Les problèmes de santé détectés parmi les migrants

Les problèmes de santé des réfugiés et des migrants sont semblables à ceux du reste de la population, même s’il arrive que la prévalence en soit plus élevée dans certains groupes. Chez les migrants nouvellement arrivés, les problèmes de santé les plus fréquents sont les blessures accidentelles, l’hypothermie, les brûlures, les problèmes cardiovasculaires, les complications de la grossesse ou de l’accouchement, le diabète et l’hypertension. Les femmes migrantes sont, pour leur part, confrontées à des difficultés particulières touchant notamment à la santé de la mère, du nouveau-né et de l’enfant, à la santé sexuelle et reproductive et aux violences.
L’exposition des migrants aux risques associés aux mouvements de population – troubles psychosociaux, problèmes de santé reproductive, mortalité néonatale plus élevée, abus de drogues, troubles nutritionnels, alcoolisme et exposition à la violence – accroît leur vulnérabilité face aux maladies non transmissibles (MNT). À cet égard, l'interruption des soins constitue le principal problème, en raison du manque d'accès aux systèmes de soins de santé et aux prestataires, ou de la décimation de ces services. Les déplacements entraînent l'interruption du traitement continu, ce dernier étant particulièrement important en cas de maladies et d'affections chroniques.

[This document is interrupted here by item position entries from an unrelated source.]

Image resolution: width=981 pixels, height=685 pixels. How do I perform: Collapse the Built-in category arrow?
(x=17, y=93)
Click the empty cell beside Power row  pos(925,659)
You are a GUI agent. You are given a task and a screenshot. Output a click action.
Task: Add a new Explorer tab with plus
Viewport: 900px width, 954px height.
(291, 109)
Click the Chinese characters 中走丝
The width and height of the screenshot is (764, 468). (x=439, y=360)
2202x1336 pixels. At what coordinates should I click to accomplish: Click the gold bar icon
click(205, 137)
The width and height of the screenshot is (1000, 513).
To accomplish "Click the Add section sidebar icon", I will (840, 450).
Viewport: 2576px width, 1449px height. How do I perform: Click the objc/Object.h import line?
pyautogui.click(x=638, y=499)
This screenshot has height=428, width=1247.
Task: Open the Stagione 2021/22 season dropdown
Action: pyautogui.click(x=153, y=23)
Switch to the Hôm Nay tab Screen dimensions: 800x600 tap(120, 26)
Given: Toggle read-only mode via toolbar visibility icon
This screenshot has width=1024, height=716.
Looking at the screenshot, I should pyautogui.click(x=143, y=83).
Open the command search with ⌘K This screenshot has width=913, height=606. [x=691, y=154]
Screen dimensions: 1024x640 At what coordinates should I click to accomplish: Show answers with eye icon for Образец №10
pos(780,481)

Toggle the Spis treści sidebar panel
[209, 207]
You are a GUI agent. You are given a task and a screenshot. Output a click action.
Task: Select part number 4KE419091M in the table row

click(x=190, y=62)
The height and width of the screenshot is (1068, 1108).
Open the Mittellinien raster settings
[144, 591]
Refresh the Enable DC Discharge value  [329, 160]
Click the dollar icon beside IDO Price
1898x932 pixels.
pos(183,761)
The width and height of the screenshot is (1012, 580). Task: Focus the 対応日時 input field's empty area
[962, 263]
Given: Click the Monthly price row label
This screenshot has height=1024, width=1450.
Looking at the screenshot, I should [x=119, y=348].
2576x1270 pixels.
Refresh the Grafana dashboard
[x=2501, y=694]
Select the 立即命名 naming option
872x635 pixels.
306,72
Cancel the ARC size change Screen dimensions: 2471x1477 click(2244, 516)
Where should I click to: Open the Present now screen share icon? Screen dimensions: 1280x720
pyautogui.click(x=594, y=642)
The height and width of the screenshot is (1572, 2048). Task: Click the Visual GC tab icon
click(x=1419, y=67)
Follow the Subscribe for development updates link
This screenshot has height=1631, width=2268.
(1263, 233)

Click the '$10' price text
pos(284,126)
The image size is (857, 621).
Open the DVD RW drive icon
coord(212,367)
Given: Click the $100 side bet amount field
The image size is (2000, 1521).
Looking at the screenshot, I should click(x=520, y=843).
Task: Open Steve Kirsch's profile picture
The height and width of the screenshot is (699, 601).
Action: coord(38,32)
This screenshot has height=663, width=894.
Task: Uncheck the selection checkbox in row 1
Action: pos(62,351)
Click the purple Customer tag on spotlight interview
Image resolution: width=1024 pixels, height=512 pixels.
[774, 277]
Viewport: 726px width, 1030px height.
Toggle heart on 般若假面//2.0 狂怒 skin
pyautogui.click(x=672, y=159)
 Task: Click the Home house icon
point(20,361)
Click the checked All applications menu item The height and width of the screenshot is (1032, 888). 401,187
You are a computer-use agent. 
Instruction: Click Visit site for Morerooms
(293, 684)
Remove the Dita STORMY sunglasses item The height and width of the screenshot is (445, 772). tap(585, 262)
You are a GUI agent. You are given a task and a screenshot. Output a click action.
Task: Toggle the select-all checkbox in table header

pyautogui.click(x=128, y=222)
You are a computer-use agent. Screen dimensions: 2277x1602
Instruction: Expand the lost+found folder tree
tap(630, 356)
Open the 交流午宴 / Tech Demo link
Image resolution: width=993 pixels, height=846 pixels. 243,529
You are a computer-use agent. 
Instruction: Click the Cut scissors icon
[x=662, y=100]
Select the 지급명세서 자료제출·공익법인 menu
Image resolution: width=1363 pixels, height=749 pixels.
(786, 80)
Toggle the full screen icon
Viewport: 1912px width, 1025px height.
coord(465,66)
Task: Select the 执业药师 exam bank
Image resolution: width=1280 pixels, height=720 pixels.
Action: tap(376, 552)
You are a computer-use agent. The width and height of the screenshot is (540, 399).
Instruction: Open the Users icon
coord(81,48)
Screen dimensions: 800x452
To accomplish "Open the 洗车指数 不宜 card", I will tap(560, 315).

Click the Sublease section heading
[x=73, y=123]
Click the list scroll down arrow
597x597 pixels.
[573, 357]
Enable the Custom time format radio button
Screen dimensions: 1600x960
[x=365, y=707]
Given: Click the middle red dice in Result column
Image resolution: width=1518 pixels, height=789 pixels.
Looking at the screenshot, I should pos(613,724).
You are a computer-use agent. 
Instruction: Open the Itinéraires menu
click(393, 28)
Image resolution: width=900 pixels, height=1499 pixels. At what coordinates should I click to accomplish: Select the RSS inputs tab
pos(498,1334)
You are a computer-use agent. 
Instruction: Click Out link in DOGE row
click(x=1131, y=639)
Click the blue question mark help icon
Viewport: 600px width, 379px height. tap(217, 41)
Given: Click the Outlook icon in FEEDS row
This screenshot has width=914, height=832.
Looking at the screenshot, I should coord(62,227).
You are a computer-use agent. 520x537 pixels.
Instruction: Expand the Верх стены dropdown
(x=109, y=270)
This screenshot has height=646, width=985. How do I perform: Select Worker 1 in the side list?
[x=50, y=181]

En raison des mauvaises conditions de vie et des privations subies pendant les migrations, les enfants vulnérables sont sujets à des infections aiguës, comme les infections respiratoires et la diarrhée, et doivent avoir accès aux soins correspondants. Le manque d’hygiène peut entraîner des infections cutanées. De plus, le nombre de morts et de blessés a rapidement augmenté parmi les réfugiés et les migrants qui traversent la Méditerranée: selon le Haut-commissariat des Nations unies pour les réfugiés, au cours des 6 premiers mois de l’année 2015, 1867 personnes se sont noyées ou ont été portées disparues en mer.